PROBLEM DETAILS:
Reproduce verbatim the part of the article on grammar schools that opens with the words containing "Both candidates in" and closes with "we have it.".

QUOTED TEXT:

"How anyone can still argue that grammar schools are the magic wand to improve our broken education system beggars belief."
Both candidates in the race to No 10 have pledged their support for the expansion of selective education.
Rishi Sunak’s pledge was made during the Tory leadership hustings in Leeds this week. During the debate the former chancellor was asked if he would support the move to bring back grammar schools and he said “yes.”
“I believe in educational excellence, I believe education is the most powerful way we can transform people’s lives. But I also think there’s lots we can do with the school system as we have it.
“Now what Michael Gove did several years ago was transformative. And Michael took on some vested interests, challenged consensus, brought in some reforms that mean that millions of our children now are better off.
“But that’s a Conservative way to do it. It’s not about throwing more money at the problem, it’s about reforming the system to get better outcomes. And that’s what I would do with education as well,” Sunak added.
Following the debate, Rishi Sunak’s team clarified that he supported opening satellites to existing grammar schools.
Sunak’s rival Liz Truss was not asked the same question in the debate, but she reportedly told the right-wing 1922 committee of Conservative MPs at a husting that she would end the ban on new grammar schools.
The foreign secretary told Conservative Home website that she is a “huge supporter of grammar schools”.

DATASET EXTRACT:
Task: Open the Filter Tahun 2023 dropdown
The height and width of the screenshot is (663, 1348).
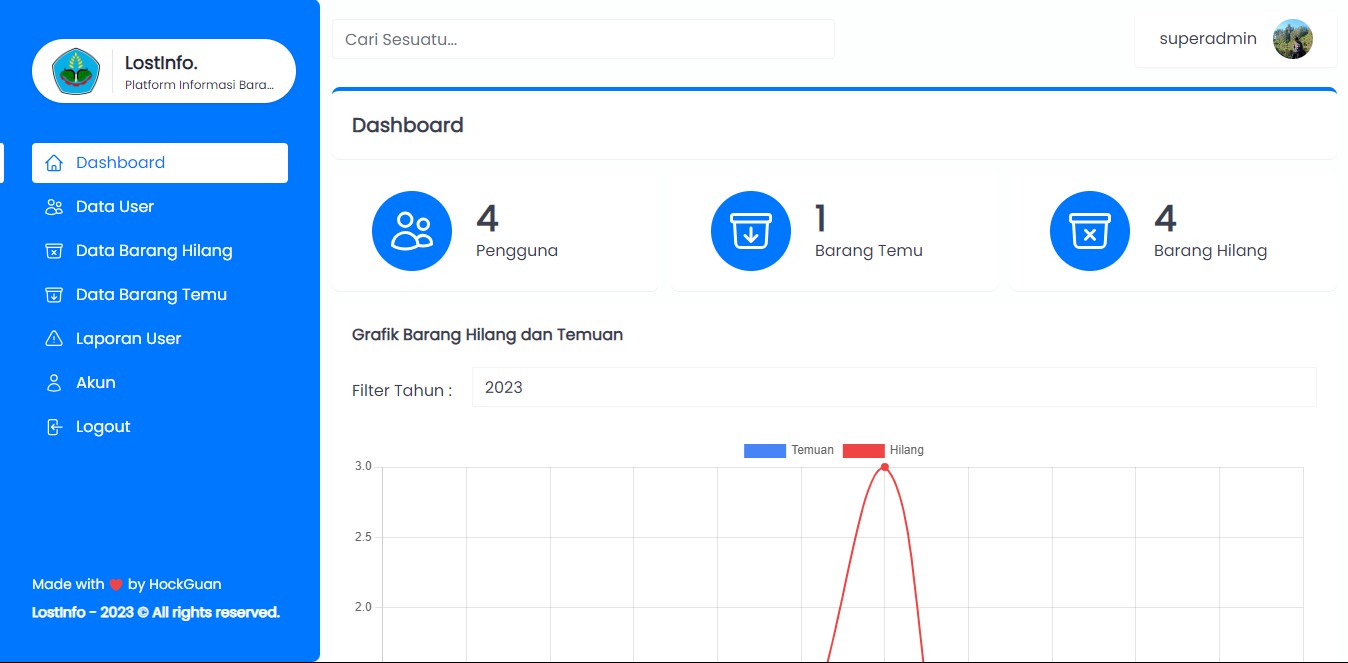Action: pos(894,387)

EXERCISE SOLUTION:
Both candidates in the race to No 10 have pledged their support for the expansion of selective education.
Rishi Sunak’s pledge was made during the Tory leadership hustings in Leeds this week. During the debate the former chancellor was asked if he would support the move to bring back grammar schools and he said “yes.”
“I believe in educational excellence, I believe education is the most powerful way we can transform people’s lives. But I also think there’s lots we can do with the school system as we have it.